In a study that appears in the medical journal Nature Nanomedicine, Purdue University researcher Ji-Xin Cheng has released a study that profiles a new treatment that could stop the secondary nerve damage caused by spinal injuries, as well as help restore movement in injury victims. By injecting tiny spheres known as copolymer micelles, rats that had suffered new spinal injuries immediately showed signs of recovery with no additional nerve damage.
The experimental surgery involves the injection of the tiny spheres, which then fuse to the initial injured nerves. This combination eliminates the possibility of inflammation and swelling in the surrounding nerves and tissues, thus decreasing the ultimate damage of the injury. Long used in surgeries and research as drug-carrying agents, the copolymer micelles are now used as a repair mechanism, something that is entirely new for these infinitesimally small spheres.
Because of the micelles’ makeup, the tiny bodies are perfectly suited to travel through the bloodstream and not face any decomposition or rejection from the body’s immune system, nor are they affected by bodily fluids, as they thrive in fluids. By using dyed micelles, the researchers were able to prove that the spheres traveled directly to the injured area and immediately fused to the membranes to being a reparation process.

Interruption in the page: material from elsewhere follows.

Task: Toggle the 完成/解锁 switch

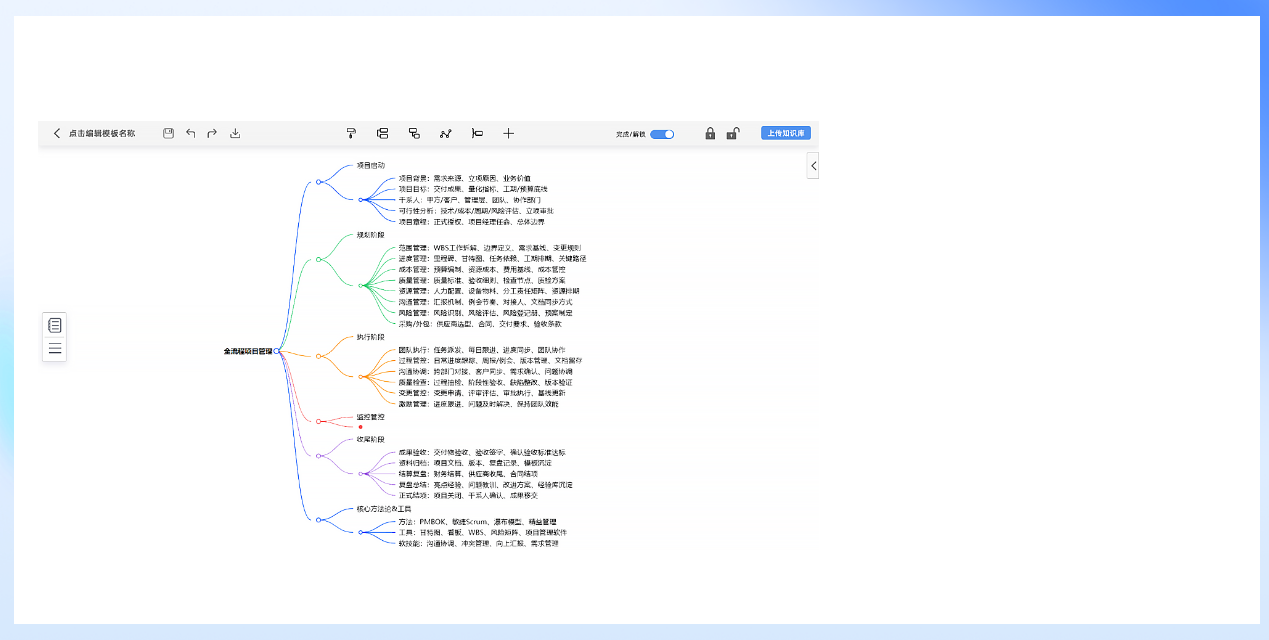Action: 662,134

So far, in the cases of testing rats, the toxicity tests show that this process is ultimately safe. Rats that were treated immediately after their injuries showed recovery signs in all four limbs. Some of the test subjects, however, did not fare as well. The next step for this Purdue team is to test the micelles on rats that have suffered a spine injury three hours before treatment. The research team believes that if they can make progress on animals that were not treated immediately after injury, then they might be able to use this treatment process in emergency rooms for humans after accidents that led to spinal injuries.